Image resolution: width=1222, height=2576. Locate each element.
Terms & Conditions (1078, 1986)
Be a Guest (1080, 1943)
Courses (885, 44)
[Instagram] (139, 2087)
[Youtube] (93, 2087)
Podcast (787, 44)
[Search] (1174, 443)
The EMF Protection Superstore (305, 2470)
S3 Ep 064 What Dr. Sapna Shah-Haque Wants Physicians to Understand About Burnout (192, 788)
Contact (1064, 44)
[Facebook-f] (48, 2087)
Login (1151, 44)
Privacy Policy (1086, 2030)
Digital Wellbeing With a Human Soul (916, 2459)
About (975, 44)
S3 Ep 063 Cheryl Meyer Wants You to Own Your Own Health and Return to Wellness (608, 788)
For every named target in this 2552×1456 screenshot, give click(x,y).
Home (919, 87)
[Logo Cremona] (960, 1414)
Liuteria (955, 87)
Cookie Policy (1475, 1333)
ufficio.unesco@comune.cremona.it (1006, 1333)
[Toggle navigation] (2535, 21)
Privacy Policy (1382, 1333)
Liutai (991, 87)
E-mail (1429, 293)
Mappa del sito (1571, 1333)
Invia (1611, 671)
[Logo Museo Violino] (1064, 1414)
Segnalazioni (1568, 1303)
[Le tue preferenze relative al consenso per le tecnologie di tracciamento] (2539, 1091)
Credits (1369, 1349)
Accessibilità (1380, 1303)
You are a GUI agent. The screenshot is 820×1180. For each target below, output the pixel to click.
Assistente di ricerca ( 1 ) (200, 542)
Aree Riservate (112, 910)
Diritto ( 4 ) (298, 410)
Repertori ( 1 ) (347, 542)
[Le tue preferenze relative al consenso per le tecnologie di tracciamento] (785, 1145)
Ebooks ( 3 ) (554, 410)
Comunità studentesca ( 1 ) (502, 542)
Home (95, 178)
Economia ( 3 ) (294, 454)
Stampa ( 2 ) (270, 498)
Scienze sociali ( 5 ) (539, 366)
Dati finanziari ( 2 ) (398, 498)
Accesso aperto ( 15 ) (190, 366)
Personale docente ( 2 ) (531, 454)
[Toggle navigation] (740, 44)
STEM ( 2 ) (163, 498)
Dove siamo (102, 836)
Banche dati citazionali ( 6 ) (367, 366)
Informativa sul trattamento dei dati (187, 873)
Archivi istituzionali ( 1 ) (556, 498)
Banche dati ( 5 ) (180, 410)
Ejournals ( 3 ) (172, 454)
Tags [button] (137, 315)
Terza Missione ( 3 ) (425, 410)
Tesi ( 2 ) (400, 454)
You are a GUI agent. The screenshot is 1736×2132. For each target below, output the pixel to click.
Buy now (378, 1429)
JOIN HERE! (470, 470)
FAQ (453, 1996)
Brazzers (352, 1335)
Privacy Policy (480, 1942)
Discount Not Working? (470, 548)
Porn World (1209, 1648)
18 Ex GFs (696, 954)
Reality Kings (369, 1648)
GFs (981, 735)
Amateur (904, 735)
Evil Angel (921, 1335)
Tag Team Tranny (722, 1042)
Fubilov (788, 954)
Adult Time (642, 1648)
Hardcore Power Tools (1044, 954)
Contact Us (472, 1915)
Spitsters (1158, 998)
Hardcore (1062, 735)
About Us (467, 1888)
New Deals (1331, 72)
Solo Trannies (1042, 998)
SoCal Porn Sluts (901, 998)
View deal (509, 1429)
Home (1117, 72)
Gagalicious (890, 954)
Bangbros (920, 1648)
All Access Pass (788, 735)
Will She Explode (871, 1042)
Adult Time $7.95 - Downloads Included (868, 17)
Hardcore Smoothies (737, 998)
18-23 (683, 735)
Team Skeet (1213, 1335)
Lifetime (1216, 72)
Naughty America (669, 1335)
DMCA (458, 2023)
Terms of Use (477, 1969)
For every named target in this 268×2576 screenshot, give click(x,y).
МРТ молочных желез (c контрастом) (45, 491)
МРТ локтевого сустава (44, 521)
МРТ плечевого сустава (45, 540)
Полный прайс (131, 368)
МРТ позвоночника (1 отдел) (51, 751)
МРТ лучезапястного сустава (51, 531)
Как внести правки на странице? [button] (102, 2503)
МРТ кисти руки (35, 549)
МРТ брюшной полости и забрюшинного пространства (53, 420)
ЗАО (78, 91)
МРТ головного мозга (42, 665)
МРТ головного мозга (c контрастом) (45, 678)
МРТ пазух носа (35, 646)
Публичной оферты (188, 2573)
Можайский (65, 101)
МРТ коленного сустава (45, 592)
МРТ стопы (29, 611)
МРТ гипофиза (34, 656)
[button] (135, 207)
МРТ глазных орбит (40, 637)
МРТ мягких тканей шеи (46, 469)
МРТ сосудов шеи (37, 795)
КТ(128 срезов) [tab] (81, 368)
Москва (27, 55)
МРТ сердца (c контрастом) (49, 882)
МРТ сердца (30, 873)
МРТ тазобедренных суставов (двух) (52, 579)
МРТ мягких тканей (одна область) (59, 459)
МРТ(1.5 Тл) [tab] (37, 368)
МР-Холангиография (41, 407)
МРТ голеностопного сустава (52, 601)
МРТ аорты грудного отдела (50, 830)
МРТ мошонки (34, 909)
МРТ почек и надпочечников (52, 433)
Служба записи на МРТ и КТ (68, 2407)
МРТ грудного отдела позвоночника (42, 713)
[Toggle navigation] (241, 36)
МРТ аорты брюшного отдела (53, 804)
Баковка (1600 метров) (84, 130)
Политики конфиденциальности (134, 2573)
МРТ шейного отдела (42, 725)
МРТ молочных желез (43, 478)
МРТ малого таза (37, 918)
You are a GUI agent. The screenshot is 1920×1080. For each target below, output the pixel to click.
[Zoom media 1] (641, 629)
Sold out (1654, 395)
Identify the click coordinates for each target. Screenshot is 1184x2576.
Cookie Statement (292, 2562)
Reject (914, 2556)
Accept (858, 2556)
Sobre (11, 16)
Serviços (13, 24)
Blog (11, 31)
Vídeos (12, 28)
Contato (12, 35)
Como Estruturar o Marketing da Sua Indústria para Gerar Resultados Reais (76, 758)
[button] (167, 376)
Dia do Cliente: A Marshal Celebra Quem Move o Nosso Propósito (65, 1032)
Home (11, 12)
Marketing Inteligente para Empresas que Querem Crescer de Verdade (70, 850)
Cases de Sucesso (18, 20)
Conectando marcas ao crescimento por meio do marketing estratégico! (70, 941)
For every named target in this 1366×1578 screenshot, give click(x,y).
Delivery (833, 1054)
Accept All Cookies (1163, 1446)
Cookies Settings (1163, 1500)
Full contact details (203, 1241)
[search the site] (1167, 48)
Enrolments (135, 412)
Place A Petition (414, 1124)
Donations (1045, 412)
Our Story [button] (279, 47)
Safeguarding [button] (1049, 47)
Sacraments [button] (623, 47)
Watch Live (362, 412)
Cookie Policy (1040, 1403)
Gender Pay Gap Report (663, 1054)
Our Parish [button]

**ACTION ITEM:** In the listing, find all lines with the string "Policy" and copy them.

**TASK ANSWER:**
Privacy Policy (1086, 2030)
Cookie Policy (1475, 1333)
Privacy Policy (1382, 1333)
Privacy Policy (480, 1942)
Cookie Policy (1040, 1403)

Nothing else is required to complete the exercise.